Jeff Prowse | |
Birth Name: | William Jeffrey Prowse |
Birth Date: | 6 May 1839 |
Birth Place: | Torquay, Devon |
Death Place: | Nice, France |
Occupation: | Journalist, poet, humorist and lyricist |
Language: | English |
Nationality: | English |
Citizenship: | Great Britain |
Subject: | Cricket, boat racing |
Notableworks: | Chambers' Journal, Ladies' Companion, National Magazine, Aylesbury News, Daily Telegraph |
William Jeffrey Prowse, often known as Jeff Prowse[1] [2] [3] (6 May 1839 – 17 April 1870) was an English journalist, poet, humorist and lyricist.
An only child born in Torquay, Devon, he resided with his uncle, the shipbroker John Sparke Prowse in Greenwich, following the death of his father in 1844 when Prowse aged eight.
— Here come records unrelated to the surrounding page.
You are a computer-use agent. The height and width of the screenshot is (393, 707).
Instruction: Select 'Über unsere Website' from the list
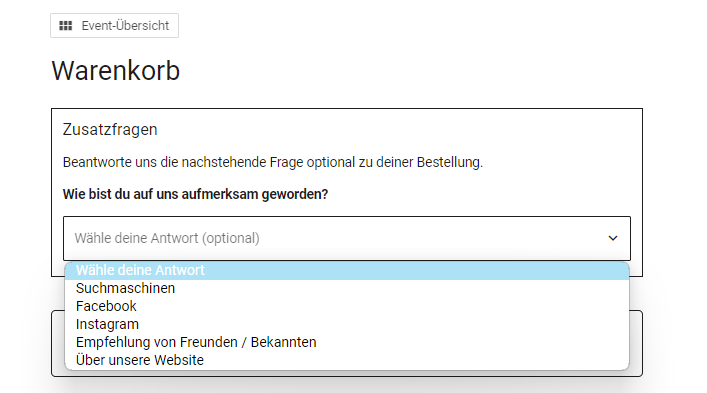click(347, 361)
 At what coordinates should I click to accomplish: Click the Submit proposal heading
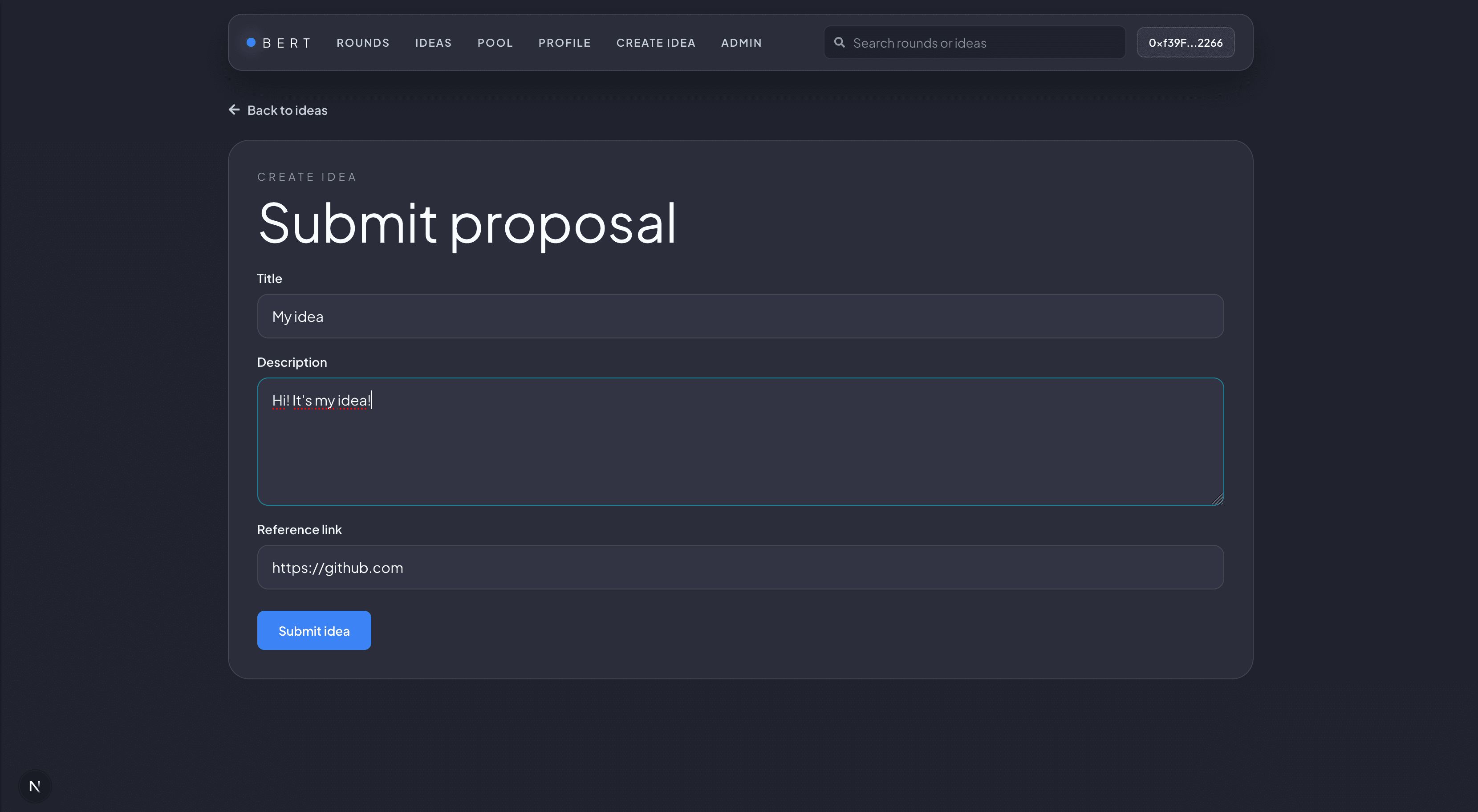point(467,223)
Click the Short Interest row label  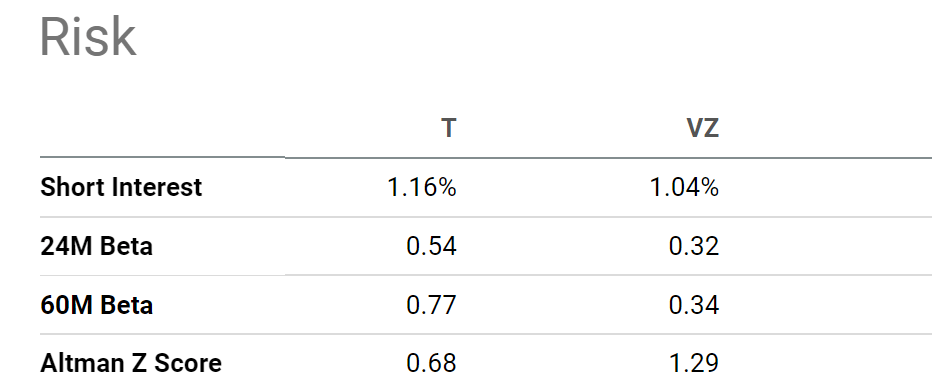121,187
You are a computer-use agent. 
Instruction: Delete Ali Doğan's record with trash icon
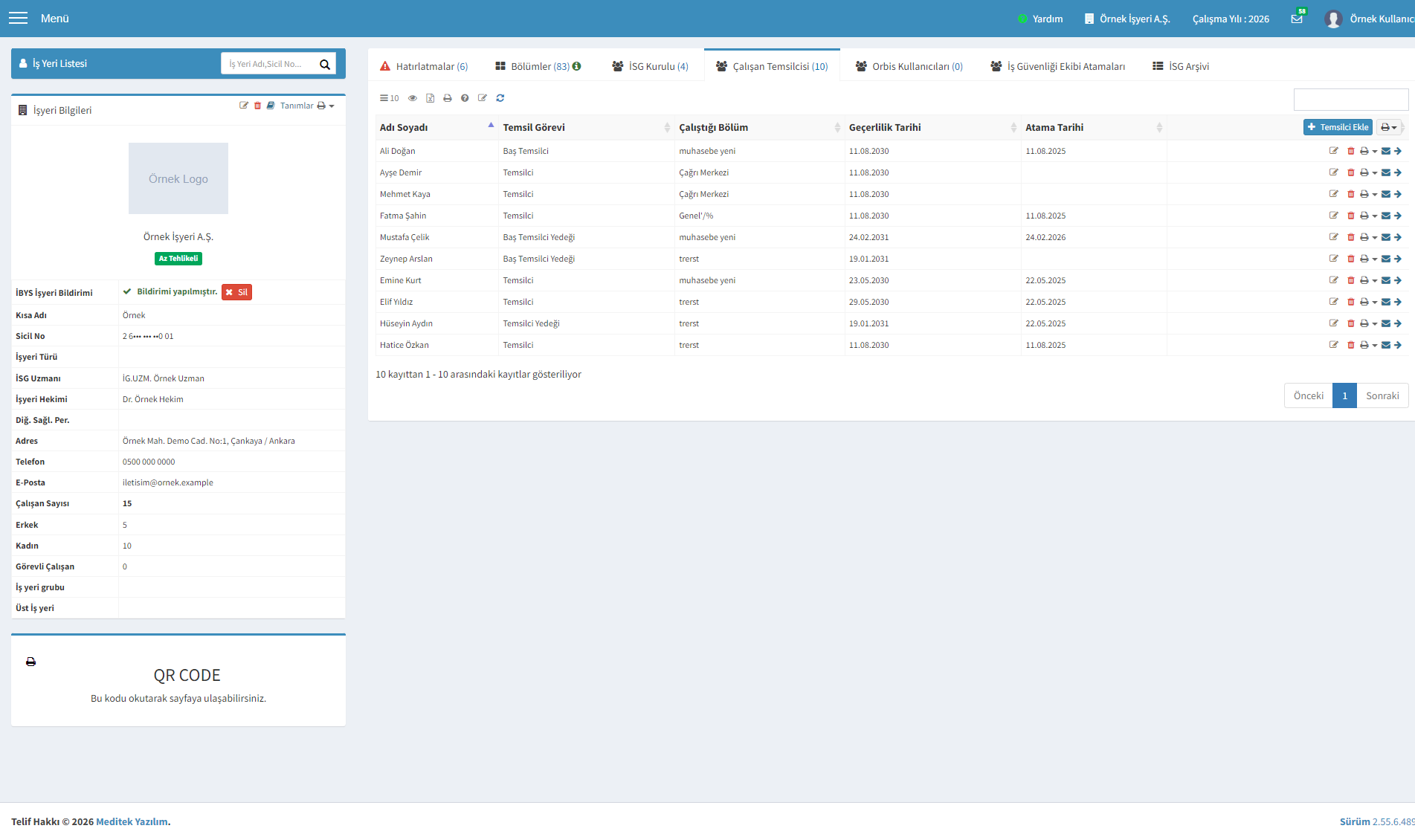pos(1351,151)
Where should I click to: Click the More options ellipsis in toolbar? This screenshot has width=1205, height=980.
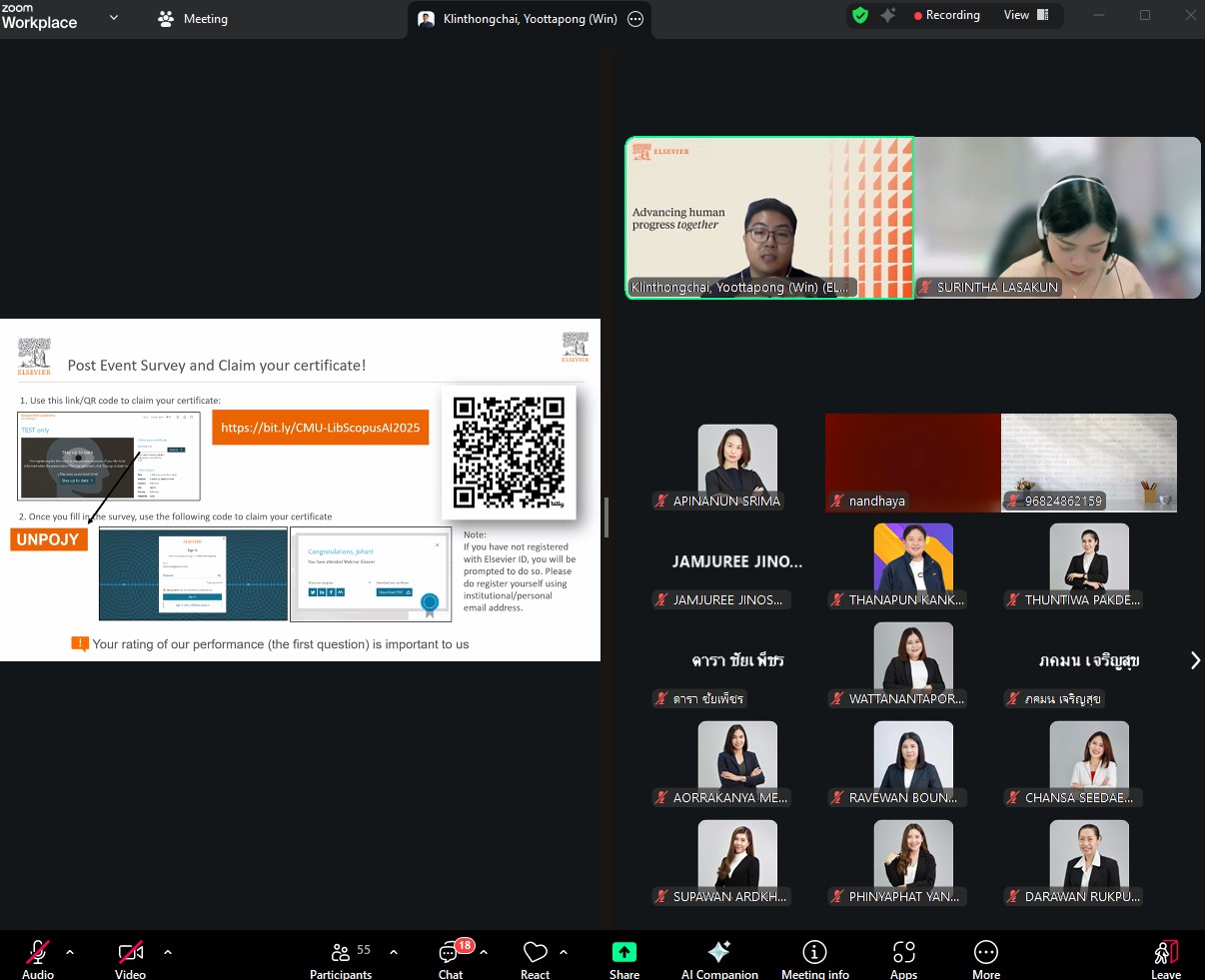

He inherited literary skills from his mother Marianne Jeffrey – who "contributed to the annuals, and published a volume of poems". She died in 1850.[4]
Prowse, a "journalist of great brilliancy and power",[5] contributed to Chambers' Journal, Ladies' Companion, National Magazine and the Aylesbury News, before writing for the Daily Telegraph when covering the Oxford Cambridge boat races. Prowse was also noted for his affection for polar expeditions and cricket – and is known for a seven-verse eulogy for Alfred Mynn.[6]
Prowse died in Nice on Easter Day, 17 April 1870.[7] Thomas Hay Sweet Escott called him "the last of the highly-gifted Bohemians of London." The majority of his poems were published after his death in a volume entitled Nicholas Notes edited by Tom Hood, and in 1890 the Nation remembered the work as "yet a delight to the few who recall its pleasant humour."[8]